Hours after news broke about a militia plot to kidnap and kill Gov. Gretchen Whitmer, Senate Majority Leader Mike Shirkey (R-Clarklake) and State House Speaker Lee Chatfield (R-Levering) took to the Capitol steps during a right-wing anti-Whitmer rally Thursday.
“This is no time to be weak in our commitment to freedom,” Shirkey said to the crowd. “We need to be strong…and not be afraid of those who are taking our freedoms away from us.”
According to the Michigan Capitol website, the “Let MI People Go” rally was hosted by the Michigan’s Pastors’ Alliance, and Chatfield’s father, the Rev. Stanley Chatfield III, was listed as the contact person for the event.
“We condemn anyone who wants to incite violence in our community and our country because all lives matter,” Chatfield said during the rally.
As of Thursday evening, 13 men have been charged for what officials categorize as “extremist” plans to target Whitmer and to attempt to overthrow the state government. Federal officials charged six militia members on multiple counts for alleged acts of terrorism and state Attorney General Dana Nessel’s office charged seven more men under Michigan’s Anti-Terrorism Act.
Shirkey said that the people who attended Thursday’s rally are not the same people who were involved in the plot to kill the governor.
However, the FBI (Federal Bureau of Investigation) found that six of the plotters met during a rally at the state Capitol in June. And when armed protesters stormed the Capitol building on April 30, Shirkey met with a small group of them and did not allow for media presence.
According to reporting from WXYZ Detroit, two of the armed protesters photographed by Sen. Dayna Polehanki (D-Livonia) in April who stood in the Senate gallery during session were arrested Thursday for involvement in the alleged terrorism plot.
Shirkey spokesperson Amber McCann did not respond to whether Shirkey spoke with the two protesters who are now arrested.
Sen. Tom Barrett (R-Potterville) was also in attendance at Thursday’s rally and echoed Shirkey’s comments about “peaceful protesters” at these anti-lockdown rallies.

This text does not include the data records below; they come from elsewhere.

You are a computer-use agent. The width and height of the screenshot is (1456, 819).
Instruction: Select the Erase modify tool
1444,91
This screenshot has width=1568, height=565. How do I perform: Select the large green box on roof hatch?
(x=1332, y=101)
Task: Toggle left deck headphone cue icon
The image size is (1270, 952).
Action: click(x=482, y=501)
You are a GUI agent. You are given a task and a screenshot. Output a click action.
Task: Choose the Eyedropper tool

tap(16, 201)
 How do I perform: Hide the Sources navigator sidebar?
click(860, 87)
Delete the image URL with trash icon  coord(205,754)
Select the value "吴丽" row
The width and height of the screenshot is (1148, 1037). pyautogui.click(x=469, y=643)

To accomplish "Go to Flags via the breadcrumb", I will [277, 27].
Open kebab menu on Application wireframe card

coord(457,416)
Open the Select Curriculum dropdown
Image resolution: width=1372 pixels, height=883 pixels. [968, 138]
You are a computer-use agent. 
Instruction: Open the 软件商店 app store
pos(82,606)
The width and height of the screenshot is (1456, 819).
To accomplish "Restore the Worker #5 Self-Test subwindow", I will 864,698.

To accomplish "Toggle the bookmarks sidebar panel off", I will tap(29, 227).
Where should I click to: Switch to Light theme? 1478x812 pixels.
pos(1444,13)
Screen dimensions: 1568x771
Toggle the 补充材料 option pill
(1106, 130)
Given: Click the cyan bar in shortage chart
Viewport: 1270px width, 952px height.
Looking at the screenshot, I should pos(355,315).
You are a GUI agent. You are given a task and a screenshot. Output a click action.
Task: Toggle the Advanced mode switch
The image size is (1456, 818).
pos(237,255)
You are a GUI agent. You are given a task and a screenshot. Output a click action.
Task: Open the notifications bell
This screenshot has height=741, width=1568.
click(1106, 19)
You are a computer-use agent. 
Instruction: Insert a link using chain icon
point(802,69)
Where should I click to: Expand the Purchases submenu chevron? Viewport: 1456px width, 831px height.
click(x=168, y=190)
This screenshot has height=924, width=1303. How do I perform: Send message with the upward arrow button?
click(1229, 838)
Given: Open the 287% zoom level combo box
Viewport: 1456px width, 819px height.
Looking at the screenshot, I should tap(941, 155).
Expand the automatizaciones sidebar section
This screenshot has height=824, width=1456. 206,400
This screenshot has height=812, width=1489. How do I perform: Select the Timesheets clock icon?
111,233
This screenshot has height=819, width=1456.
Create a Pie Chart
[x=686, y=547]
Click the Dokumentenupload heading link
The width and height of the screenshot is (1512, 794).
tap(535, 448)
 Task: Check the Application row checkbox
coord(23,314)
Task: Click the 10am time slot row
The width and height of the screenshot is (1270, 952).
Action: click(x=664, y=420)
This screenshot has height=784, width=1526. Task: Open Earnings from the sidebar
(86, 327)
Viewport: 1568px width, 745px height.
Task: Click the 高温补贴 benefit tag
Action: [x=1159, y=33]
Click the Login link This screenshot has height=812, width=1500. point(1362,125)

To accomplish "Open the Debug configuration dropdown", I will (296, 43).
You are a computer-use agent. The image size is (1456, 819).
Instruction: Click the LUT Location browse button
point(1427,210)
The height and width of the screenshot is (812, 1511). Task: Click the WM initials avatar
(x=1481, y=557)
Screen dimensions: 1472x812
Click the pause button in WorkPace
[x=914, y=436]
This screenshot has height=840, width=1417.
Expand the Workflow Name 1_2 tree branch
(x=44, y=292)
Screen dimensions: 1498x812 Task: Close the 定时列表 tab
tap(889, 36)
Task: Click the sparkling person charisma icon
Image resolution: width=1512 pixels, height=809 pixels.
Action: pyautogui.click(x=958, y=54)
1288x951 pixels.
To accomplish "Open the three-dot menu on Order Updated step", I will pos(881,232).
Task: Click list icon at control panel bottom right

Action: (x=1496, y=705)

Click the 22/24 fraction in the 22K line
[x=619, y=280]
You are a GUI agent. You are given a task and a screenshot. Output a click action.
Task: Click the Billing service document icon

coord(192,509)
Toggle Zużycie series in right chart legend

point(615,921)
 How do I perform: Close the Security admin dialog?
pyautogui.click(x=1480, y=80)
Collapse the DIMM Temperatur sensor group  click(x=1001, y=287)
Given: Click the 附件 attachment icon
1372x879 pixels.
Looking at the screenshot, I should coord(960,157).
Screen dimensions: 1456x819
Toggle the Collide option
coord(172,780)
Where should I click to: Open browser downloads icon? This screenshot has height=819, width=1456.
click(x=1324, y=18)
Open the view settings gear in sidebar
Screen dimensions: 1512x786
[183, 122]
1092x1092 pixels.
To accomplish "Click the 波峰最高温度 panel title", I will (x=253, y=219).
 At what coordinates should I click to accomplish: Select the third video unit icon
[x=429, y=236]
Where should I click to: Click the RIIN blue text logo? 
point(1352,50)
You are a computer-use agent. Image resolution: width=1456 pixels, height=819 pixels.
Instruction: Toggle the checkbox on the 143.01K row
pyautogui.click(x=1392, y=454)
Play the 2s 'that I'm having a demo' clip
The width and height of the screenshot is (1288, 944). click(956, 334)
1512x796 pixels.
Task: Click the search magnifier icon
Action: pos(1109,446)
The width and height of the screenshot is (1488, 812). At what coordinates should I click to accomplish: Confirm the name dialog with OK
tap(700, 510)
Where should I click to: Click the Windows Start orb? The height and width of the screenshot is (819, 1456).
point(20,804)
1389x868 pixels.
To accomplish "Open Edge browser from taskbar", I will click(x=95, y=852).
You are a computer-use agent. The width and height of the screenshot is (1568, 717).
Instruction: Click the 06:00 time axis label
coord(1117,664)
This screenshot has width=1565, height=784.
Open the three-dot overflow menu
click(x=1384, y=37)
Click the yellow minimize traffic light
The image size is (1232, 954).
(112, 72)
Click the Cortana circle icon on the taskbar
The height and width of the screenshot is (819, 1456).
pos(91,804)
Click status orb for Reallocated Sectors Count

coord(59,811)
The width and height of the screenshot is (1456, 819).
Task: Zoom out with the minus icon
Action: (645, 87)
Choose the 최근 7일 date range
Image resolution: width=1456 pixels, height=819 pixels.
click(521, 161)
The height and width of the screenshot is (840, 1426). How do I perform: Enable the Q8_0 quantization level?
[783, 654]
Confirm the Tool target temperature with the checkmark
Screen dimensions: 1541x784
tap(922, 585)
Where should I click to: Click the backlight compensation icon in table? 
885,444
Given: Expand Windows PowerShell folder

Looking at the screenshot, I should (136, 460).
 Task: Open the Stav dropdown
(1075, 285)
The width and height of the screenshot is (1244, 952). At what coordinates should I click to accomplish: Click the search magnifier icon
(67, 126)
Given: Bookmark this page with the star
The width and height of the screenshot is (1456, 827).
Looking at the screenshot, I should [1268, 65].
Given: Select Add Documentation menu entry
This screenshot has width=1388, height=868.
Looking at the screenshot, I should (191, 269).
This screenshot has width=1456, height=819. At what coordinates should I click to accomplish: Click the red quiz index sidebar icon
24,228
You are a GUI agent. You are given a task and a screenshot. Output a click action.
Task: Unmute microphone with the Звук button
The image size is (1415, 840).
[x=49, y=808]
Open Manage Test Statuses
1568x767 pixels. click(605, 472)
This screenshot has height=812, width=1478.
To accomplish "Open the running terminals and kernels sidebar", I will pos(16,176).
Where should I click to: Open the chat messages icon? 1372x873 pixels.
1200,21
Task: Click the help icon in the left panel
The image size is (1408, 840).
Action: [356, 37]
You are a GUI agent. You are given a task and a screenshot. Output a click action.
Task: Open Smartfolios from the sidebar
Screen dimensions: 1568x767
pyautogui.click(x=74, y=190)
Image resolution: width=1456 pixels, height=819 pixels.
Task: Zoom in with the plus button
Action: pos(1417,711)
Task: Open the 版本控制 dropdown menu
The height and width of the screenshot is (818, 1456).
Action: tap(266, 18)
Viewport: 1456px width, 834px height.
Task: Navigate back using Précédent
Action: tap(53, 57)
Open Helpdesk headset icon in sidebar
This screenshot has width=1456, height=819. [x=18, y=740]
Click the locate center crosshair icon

“The people that I know and the folks that are here today are peaceful members of the public,” Barrett said. “We always respect the right of people to voice their opinion and express disagreement with political leaders regardless of who they are, but nobody supports or stands behind acts of violence or threats of violence against any member of government or any member of society.”
Thursday’s news has also resurfaced the topic of banning guns at the Capitol.
State Sens. Rosemary Bayer (D-Beverly Hills) and Polehanki introduced a set of bills that would ban all firearms — both open and concealed carry — from the Michigan State Capitol building, but the Michigan State Capitol Commission (MSCC) has delayed a decision on the matter six times.
“Men armed to the teeth stormed our chambers to intimidate us. And today, we found out that these threats were real. There was a plan in place, to not only scare us, but to kidnap us and kill us,” Polehanki said on the Senate floor Thursday.
“I pray for our governor and her family who don’t deserve any of this. I pray for Michigan’s police officers and for our sergeants at arms. And I pray for us. I pray for our safety and I pray that we use our God given common sense to make a law banning guns from this building. If not now, when? We may not get a second chance like we had today.”
However, Barrett and Shirkey said that banning guns isn’t going to stop terrorists.
“Well, if you can tell me what new law would have stopped those militiamen from threatening to storm the Capitol building and take it over, I’d be happy to look at any law that you think would have stopped people intent on that level of destruction,” Barrett told the Advance during the rally. “But terrorists are terrorists for a reason. They don’t follow laws. So what law are you going to create that’s going to make a terrorist not be a terrorist?”
Shirkey told reporters Thursday that the Legislature and MSCC are having “further conversations” about banning guns, but added that “there is no way in a country like ours that we can legislate and get rid of all risk.”